VaultS3 possède aujourd’hui un positionnement clair : son faible coût, sa simplicité d’installation en font une option intéressante pour homelabs, petits serveurs, environnements de développement, dispositifs edge ou applications nécessitant un endpoint S3 local.

Il peut aussi servir à tester des applications conçues pour S3 sans dépendre en permanence d’un service externe.

Pour des déploiements d’entreprise plus importants, Ceph offre une architecture distribuée bien plus mature et un ensemble de fonctionnalités beaucoup plus large, notamment la possibilité d’utiliser des politiques IAM, OpenID Connect, LDAP, le chiffrement et la configuration multisite sur le stockage Ceph.

Les services managés comme Amazon S3 répondent à une autre partie du problème : ils transfèrent la gestion de l’infrastructure au fournisseur, en échange d’un modèle de consommation et de coûts associés.

VaultS3 cherche à faire la jonction entre ces deux extrêmes. Son vrai défi viendra avec la croissance des déploiements et la mise à l’épreuve de ses fonctionnalités distribuées sous charges soutenues, mises à jour et défaillances matérielles.

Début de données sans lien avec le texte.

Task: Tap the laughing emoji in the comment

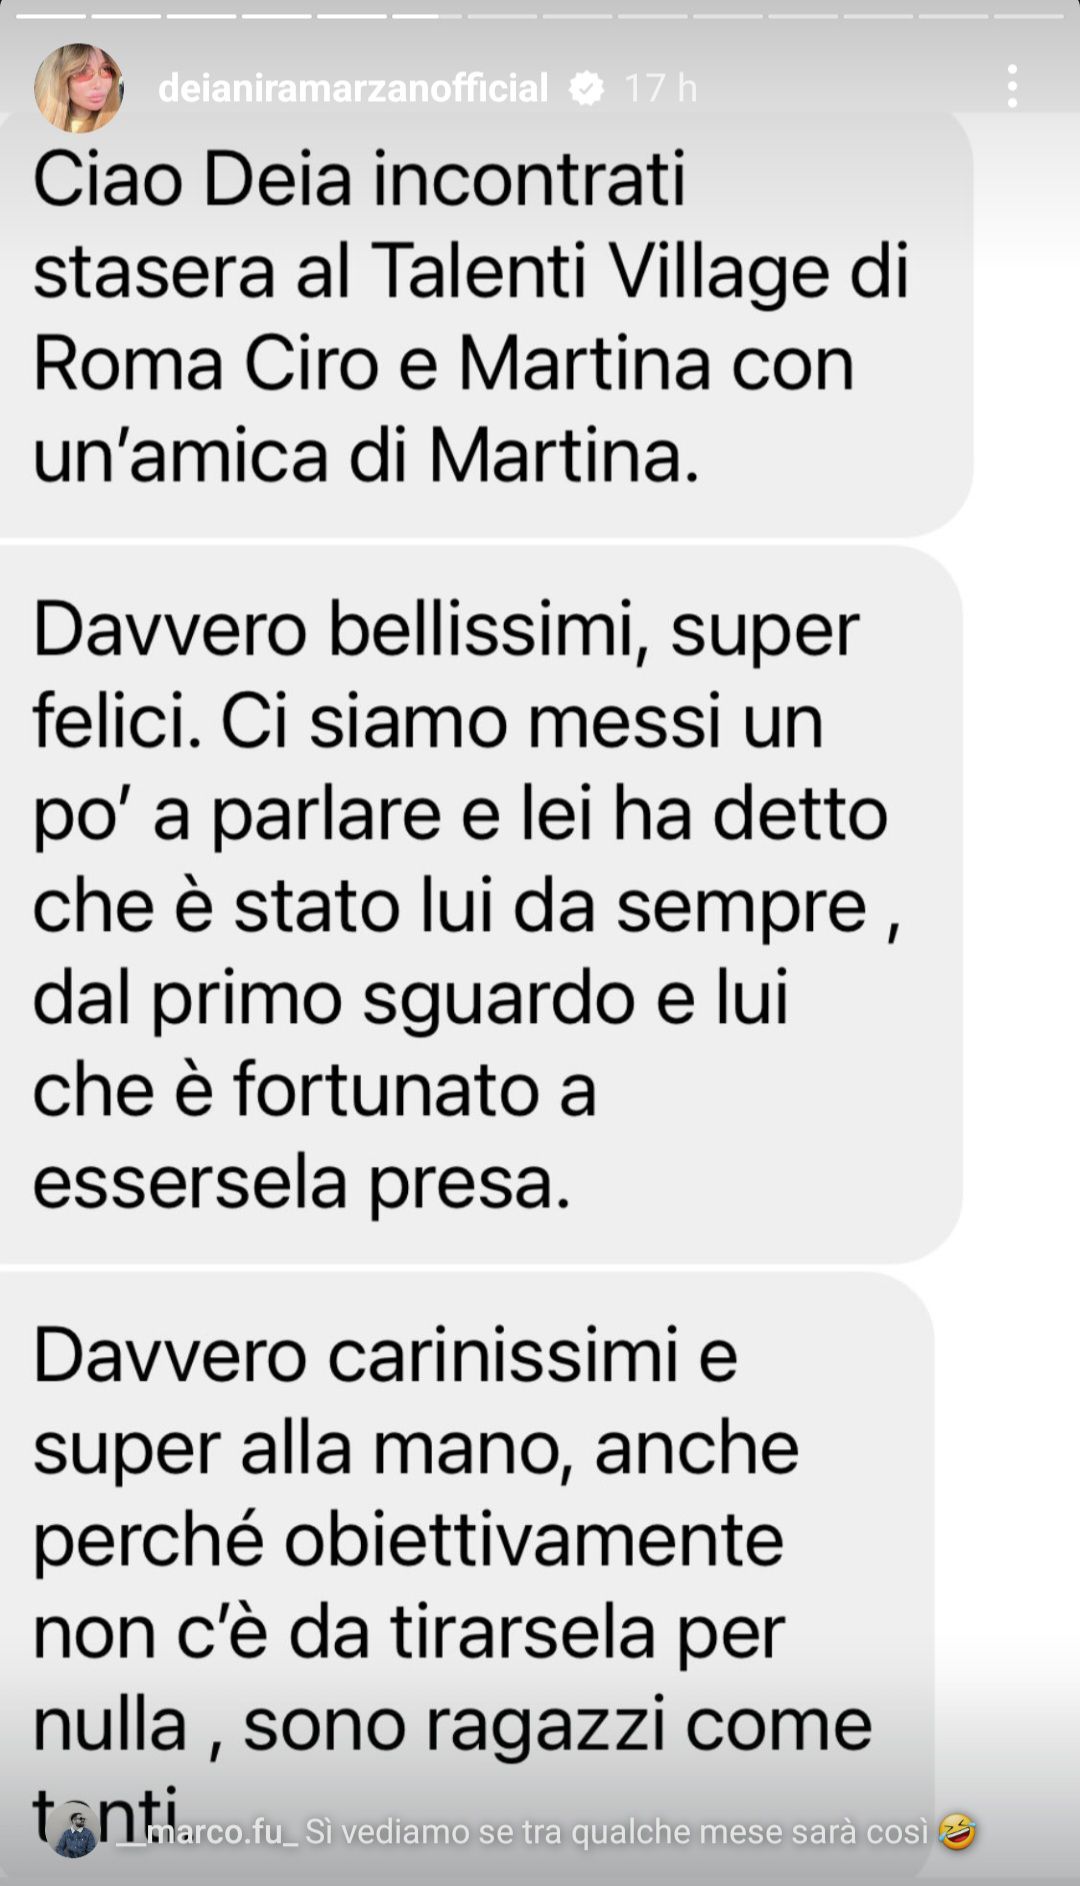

En attendant, ces 17 MiB de RAM au repos soulignent une idée plus intéressante : il reste encore de la marge pour construire un stockage S3 compatible, sans avoir forcément besoin d’un cluster complexe dès le départ.

Questions fréquentes

VaultS3 est-il compatible avec Amazon S3 ?

Il implémente plus de 80 opérations de l’API S3 et fonctionne avec des outils et SDK compatibles, mais cela ne signifie pas qu’il reproduit toutes les fonctionnalités d’Amazon S3.

VaultS3 peut-il remplacer Ceph ?

Cela dépend du scénario. VaultS3 privilégie la simplicité et la faible consommation, tandis que Ceph est conçu pour créer de vastes systèmes distribués d’objets, blocs et fichiers.

VaultS3 utilise-t-il réellement seulement 17 MiB de RAM ?

C’est la valeur mesurée par le développeur en mode récepteur. En charge, la consommation augmente ; une des tests rapportés indique environ 185 MiB lors de l’écriture d’objets de 64 MiB avec une concurrence de 16.

VaultS3 est-il prêt pour la production ?

Sa configuration mono-nœud est la plus mature. Certaines fonctionnalités distribuées, notamment celles liées au clustering et à la réplication active-active, sont encore en bêta et doivent être testées soigneusement avant de stocker des données critiques.